# Master Ting Kwok Wai (Thomas)



## jonesy123 (Sep 17, 2008)

has anyone heard of Master Ting Kwok Wai (Thomas), he is a student of GrandMaster Chu Sheung Tin, he is president of the NIWCKFA www.niwckfa.org in northern ireland.


----------



## geezer (Sep 17, 2008)

jonesy123 said:


> has anyone heard of Master Ting Kwok Wai (Thomas), he is a student of GrandMaster Chu Sheung Tin, he is president of the NIWCKFA www.niwckfa.org in northern ireland.


 
Jonesy123--welcome to the forum! I don't know about Master Ting Kwok Wai, but then I'm on the west side of the pond, out in Arizona. Yee-Haw! 

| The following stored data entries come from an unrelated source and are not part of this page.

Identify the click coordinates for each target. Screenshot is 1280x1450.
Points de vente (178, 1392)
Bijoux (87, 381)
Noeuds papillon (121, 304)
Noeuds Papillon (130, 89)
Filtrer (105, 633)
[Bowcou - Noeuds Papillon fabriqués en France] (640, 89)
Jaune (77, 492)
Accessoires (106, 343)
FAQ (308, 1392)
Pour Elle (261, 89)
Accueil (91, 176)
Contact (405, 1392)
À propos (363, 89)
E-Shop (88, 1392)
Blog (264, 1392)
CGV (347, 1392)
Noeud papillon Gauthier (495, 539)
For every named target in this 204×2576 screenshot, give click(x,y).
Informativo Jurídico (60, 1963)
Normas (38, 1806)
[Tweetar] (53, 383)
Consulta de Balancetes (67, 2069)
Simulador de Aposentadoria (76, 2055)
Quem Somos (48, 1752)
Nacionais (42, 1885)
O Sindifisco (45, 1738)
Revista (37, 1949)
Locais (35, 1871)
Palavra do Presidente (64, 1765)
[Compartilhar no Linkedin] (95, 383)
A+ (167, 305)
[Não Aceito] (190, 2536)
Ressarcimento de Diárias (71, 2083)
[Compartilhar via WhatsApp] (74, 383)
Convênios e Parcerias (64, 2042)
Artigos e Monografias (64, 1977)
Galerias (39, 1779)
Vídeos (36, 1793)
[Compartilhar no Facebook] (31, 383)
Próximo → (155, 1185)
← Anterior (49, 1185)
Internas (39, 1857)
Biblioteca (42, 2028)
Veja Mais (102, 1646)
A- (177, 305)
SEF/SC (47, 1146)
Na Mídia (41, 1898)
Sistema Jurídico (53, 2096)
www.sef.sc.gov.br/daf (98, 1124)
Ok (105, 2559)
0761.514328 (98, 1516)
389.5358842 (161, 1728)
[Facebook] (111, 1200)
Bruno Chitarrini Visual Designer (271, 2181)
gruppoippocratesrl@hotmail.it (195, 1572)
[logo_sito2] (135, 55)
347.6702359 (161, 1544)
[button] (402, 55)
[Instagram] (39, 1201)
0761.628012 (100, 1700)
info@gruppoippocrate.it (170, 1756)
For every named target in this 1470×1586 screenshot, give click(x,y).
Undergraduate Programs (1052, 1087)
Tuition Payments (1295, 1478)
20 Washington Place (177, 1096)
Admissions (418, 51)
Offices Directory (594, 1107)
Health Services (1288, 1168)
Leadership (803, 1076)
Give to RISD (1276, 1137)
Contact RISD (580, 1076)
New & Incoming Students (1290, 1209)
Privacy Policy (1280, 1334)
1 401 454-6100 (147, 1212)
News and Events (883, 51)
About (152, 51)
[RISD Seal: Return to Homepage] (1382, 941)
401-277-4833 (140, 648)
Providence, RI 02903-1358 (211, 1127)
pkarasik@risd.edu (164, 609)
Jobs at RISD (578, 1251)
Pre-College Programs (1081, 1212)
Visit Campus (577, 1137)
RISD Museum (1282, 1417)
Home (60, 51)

I checked out the web page and see that Master Ting is a student of Tsui Sheung Tin in the lineage of the late Grandmaster Yip Man. But I also saw a few things that seemed a bit odd, such as references to "animal forms" which I've never heard of before in Wing Chun (WC/WT, or VT). I also saw "Nunchuka" (sic) listed among the weapons offered. Now nunchaku are kinda fun, but...and this is just a personal thing...they've got some "tacky" associations, at least outside of traditional Okinawan Kobudo (which I highly respect). Anyway, _if_ this is your school, don't mind me...in fact I'd love to hear more about it.


----------